Mutant alleles at the BCHE locus are responsible for suxamethonium sensitivity. Homozygous persons sustain prolonged apnea after administration of the muscle relaxant suxamethonium in connection with surgical anesthesia. The activity of pseudocholinesterase in the serum is low and its substrate behavior is atypical. In the absence of the relaxant, the homozygote is at no known disadvantage.

Finally, pseudocholinesterase metabolism of procaine results in formation of paraaminobenzoic acid (PABA). If the patient receiving procaine is on sulfonamide antibiotics such as bactrim the antibiotic effect will be antagonized by providing a new source of PABA to the microbe for subsequent synthesis of folic acid.

=== Marker for risk of SIDS ===

Research published by the SIDS and Sleep Apnoea Research Group of The Children's Hospital in Westmead, New South Wales, Australia, in the May 6, 2022 edition of in The Lancet indicates that BChE may be a marker for babies that are at risk of sudden infant death syndrome (SIDS). That is, lower levels of BChE were associated with an increased risk of SIDS.

== Medical uses ==

=== Prophylactic countermeasure against nerve agents ===

Butyrylcholinesterase is a prophylactic countermeasure against organophosphate nerve agents. It binds nerve agent in the bloodstream before it can exert effects in the nervous system. Because it is a biological scavenger (and universal target), it is currently the only therapeutic agent effective in providing complete stoichiometric protection against the entire spectrum of organophosphate nerve agents.

=== Prophylactic against cocaine addiction ===

An experimental new drug was developed for the potential treatment of cocaine abuse and overdose based on the pseudocholinesterase structure (it was a human BChE mutant with improved catalytic efficiency). It was shown to remove cocaine from the body 2000 times as fast as the natural form of BChE. Studies in rats have shown that the drug prevented convulsions and death when administered cocaine overdoses.

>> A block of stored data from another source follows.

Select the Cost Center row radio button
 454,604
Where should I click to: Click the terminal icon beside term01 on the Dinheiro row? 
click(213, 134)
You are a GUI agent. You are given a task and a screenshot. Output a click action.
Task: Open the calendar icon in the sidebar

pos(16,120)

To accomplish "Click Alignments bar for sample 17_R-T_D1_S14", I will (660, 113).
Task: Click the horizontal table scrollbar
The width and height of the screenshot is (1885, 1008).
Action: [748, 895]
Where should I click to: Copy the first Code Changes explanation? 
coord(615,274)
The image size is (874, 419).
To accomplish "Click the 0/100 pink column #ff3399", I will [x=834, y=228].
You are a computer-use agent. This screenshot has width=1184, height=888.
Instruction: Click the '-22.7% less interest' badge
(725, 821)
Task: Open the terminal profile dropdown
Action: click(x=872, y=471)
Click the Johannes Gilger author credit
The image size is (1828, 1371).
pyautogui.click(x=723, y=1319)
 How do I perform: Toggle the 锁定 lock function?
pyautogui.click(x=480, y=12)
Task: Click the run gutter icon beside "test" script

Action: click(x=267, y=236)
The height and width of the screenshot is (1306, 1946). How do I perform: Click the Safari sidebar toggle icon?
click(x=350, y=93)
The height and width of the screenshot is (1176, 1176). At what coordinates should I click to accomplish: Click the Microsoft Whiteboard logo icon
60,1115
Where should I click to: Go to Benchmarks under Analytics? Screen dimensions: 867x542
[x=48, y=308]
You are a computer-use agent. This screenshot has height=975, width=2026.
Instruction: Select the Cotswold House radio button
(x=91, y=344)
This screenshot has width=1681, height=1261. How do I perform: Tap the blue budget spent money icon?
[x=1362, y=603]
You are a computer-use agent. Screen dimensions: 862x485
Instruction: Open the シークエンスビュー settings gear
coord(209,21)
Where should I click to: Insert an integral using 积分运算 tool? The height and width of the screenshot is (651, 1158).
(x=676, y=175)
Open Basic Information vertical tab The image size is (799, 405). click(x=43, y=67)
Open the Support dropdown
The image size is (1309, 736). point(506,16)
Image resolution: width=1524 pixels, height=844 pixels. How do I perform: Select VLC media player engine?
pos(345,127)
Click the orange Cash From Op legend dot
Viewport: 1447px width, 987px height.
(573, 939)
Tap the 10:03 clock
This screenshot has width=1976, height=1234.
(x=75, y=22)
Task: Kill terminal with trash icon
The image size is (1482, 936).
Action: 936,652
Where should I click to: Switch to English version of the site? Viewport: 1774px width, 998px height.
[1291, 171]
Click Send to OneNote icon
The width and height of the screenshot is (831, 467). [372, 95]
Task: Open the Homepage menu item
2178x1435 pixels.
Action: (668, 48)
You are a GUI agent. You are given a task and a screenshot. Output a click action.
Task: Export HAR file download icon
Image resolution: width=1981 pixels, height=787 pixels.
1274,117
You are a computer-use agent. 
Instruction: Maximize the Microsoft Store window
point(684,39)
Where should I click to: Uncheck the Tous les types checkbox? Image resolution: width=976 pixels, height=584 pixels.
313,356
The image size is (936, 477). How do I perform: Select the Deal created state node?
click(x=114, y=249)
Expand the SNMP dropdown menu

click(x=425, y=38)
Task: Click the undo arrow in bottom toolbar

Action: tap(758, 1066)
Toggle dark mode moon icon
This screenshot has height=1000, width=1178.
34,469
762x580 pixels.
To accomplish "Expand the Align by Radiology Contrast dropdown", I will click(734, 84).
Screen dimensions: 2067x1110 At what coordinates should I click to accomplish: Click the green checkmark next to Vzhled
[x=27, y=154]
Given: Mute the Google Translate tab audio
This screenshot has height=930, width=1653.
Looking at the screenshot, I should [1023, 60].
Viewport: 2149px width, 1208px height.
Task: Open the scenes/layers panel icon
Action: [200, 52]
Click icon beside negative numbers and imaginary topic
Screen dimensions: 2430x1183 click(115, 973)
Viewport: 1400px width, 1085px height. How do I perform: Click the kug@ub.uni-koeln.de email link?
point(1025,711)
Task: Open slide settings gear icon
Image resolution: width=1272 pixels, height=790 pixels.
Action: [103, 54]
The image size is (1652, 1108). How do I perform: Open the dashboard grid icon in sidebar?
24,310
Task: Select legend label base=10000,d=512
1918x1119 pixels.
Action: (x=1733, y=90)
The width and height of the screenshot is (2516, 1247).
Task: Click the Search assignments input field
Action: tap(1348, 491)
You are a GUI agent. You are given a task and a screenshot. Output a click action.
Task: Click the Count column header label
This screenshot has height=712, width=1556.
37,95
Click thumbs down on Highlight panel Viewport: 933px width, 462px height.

Transplantation of skin cells modified to express the enhanced form of butyrylcholinesterase into mice enables the long-term release of the enzyme and efficiently protects the mice from cocaine-seeking behavior and cocaine overdose.

== Inhibitors ==

- Phytocannabinoids
  - Cannabidiol
  - Δ8-tetrahydrocannabinol
  - Cannabigerol
  - Cannabigerolic acid
  - Cannabicitran
  - Cannabidivarin
  - Cannabichromene
  - Cannabinol
- Cymserine and derivatives
- Profenamine
- Rivastigmine
- Tacrine
- (+)-ZINC-12613047: IC_{50} human BChE 13nM, high selectivity over AChE.
- Hybrid/bitopic ligands

==Nomenclature==
The nomenclatural variations of BCHE and of cholinesterases generally are discussed at Cholinesterase § Types and nomenclature.